▸ **SET TASK**: Rewrite all of the data below, replacing "red Delete button" with "red Remove button" and keeping everything else the same. Leave the pictures out of your answer.

▸ **RECORDS FOR THE EXERCISE**:
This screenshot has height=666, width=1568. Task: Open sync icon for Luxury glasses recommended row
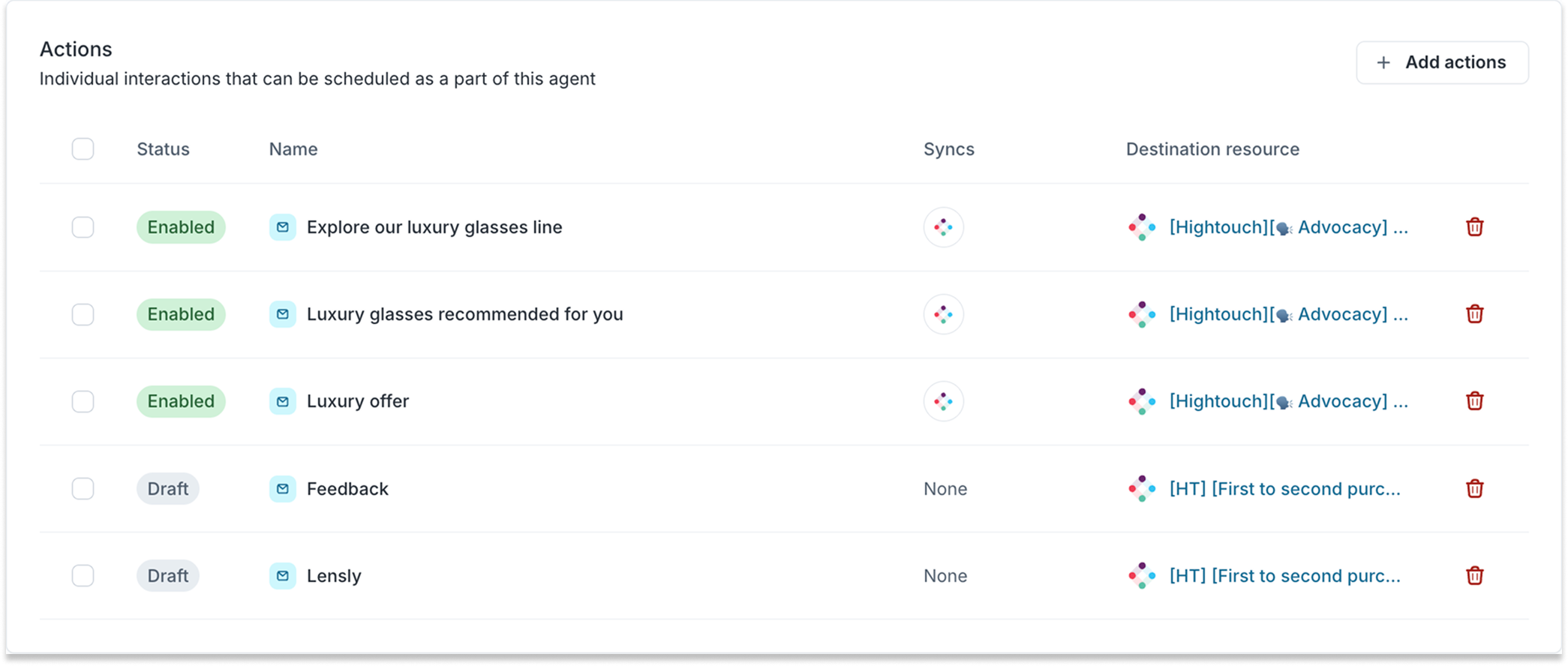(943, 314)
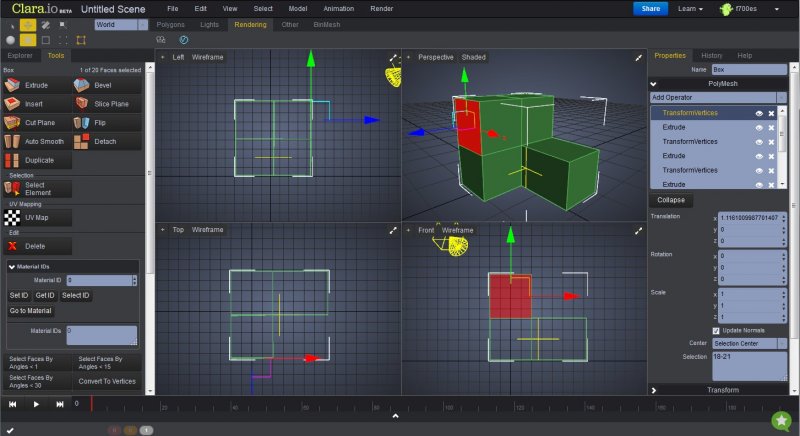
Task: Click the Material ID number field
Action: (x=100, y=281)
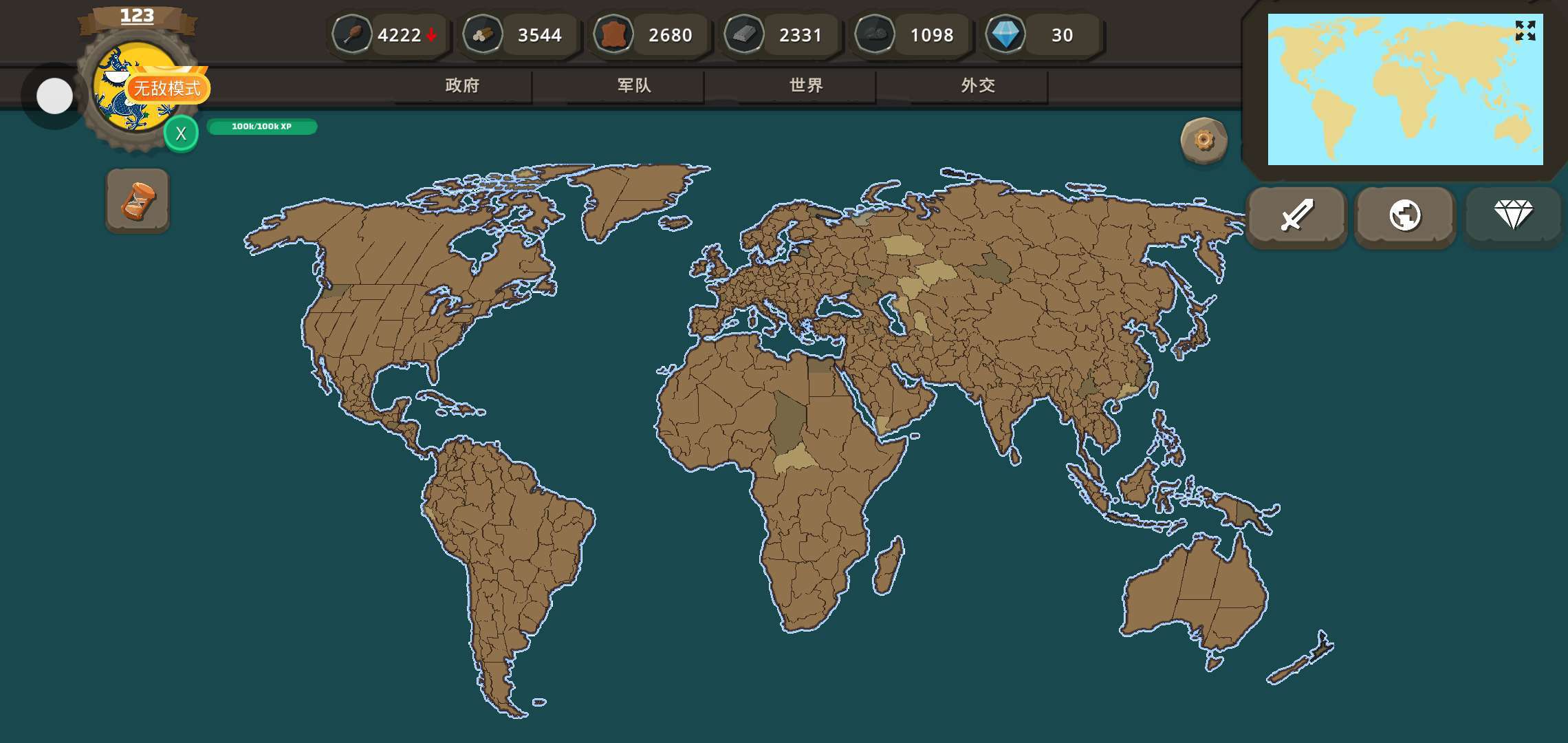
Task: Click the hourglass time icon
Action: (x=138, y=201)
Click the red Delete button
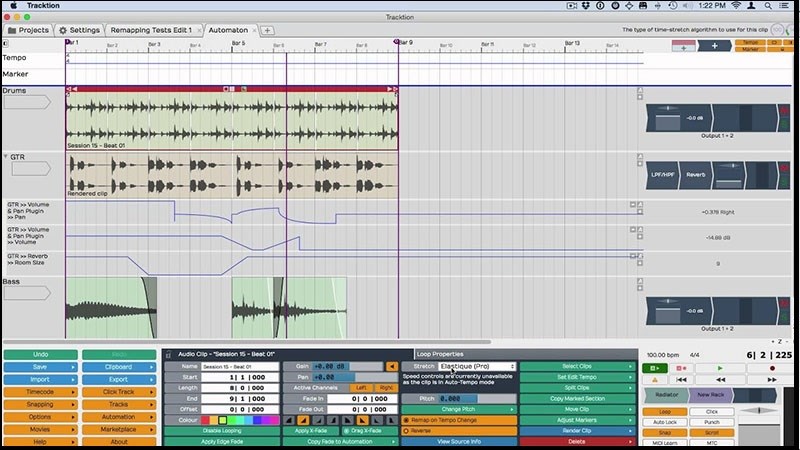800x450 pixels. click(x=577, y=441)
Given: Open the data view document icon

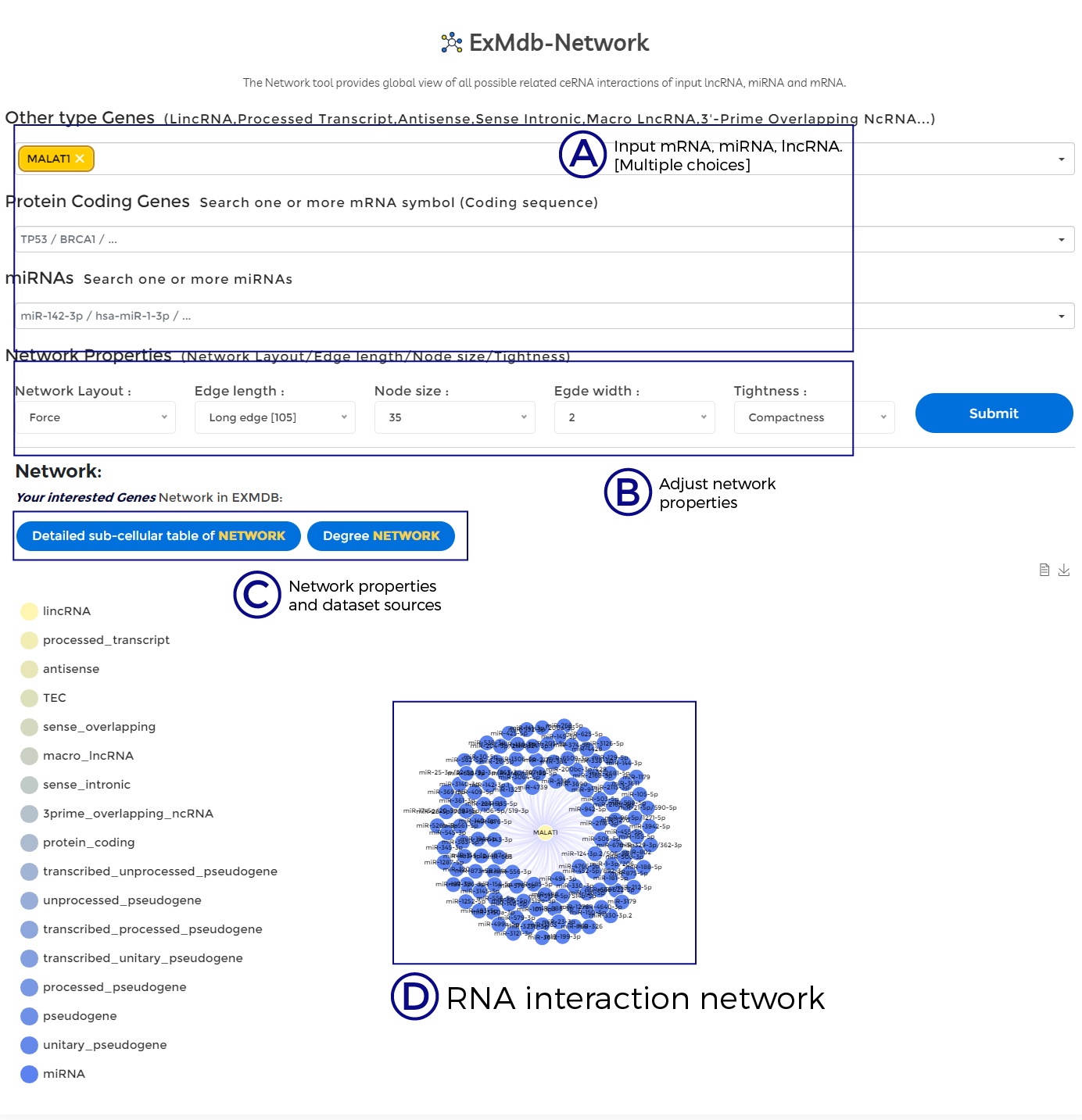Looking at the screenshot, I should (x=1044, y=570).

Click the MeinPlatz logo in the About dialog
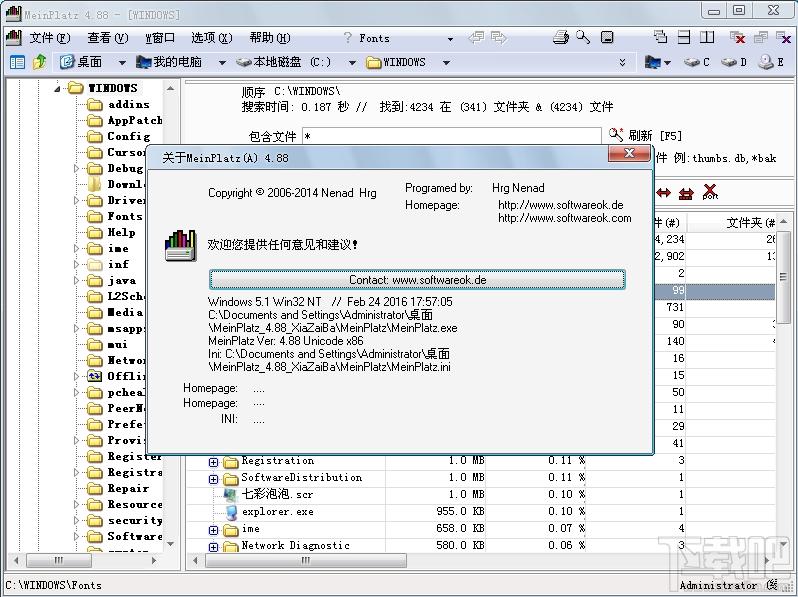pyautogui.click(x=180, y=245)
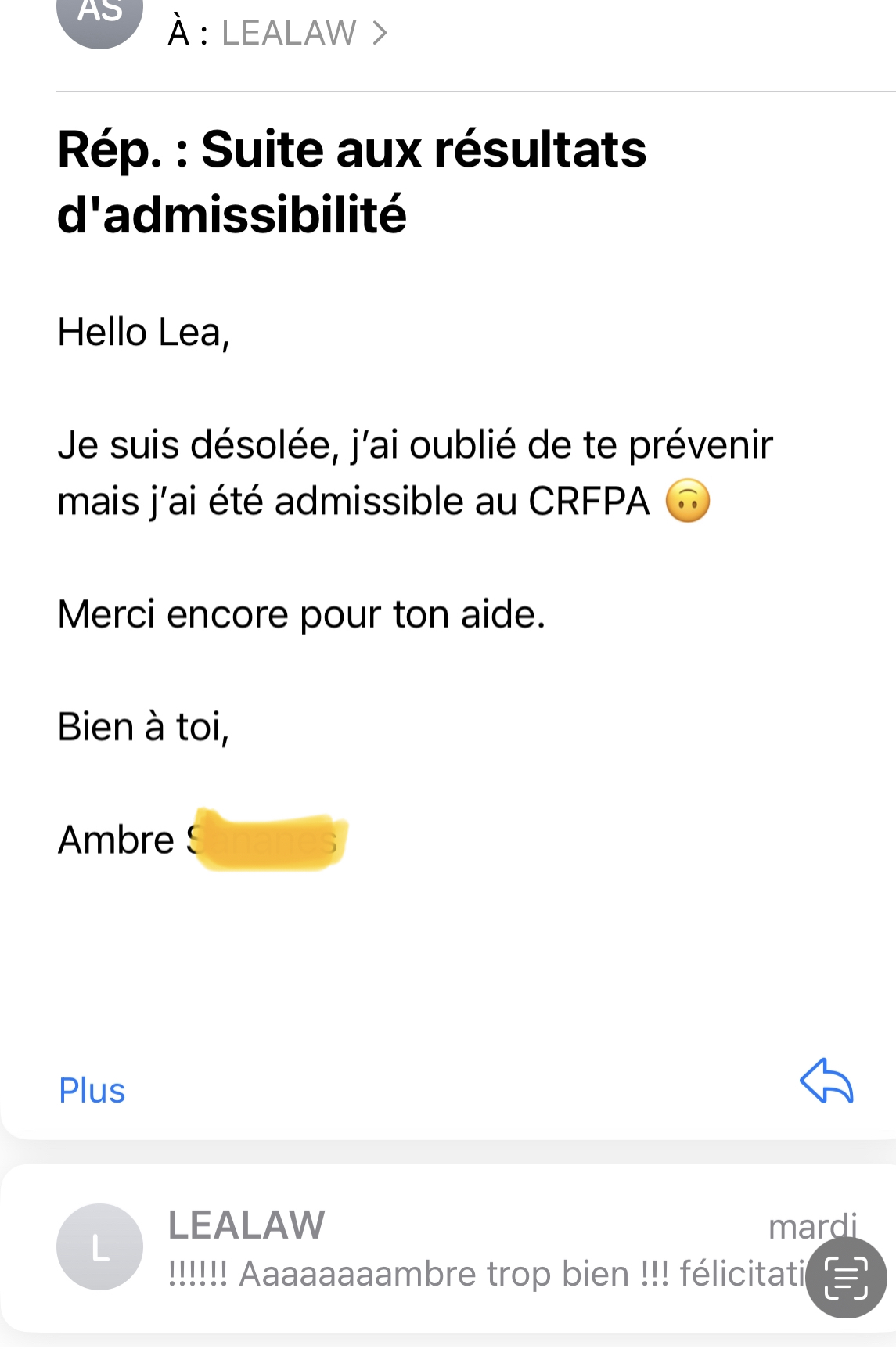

▸ **PROBLEM SOLUTION**:
This screenshot has height=666, width=1568. Task: Open sync icon for Luxury glasses recommended row
(943, 314)
Task: Click the Material ID number field
Action: (x=100, y=281)
Task: Click the hourglass time icon
Action: (x=138, y=201)
Click the red Remove button
800x450 pixels. click(x=577, y=441)
Given: Open the data view document icon

Looking at the screenshot, I should (x=1044, y=570).

Click the MeinPlatz logo in the About dialog
pyautogui.click(x=180, y=245)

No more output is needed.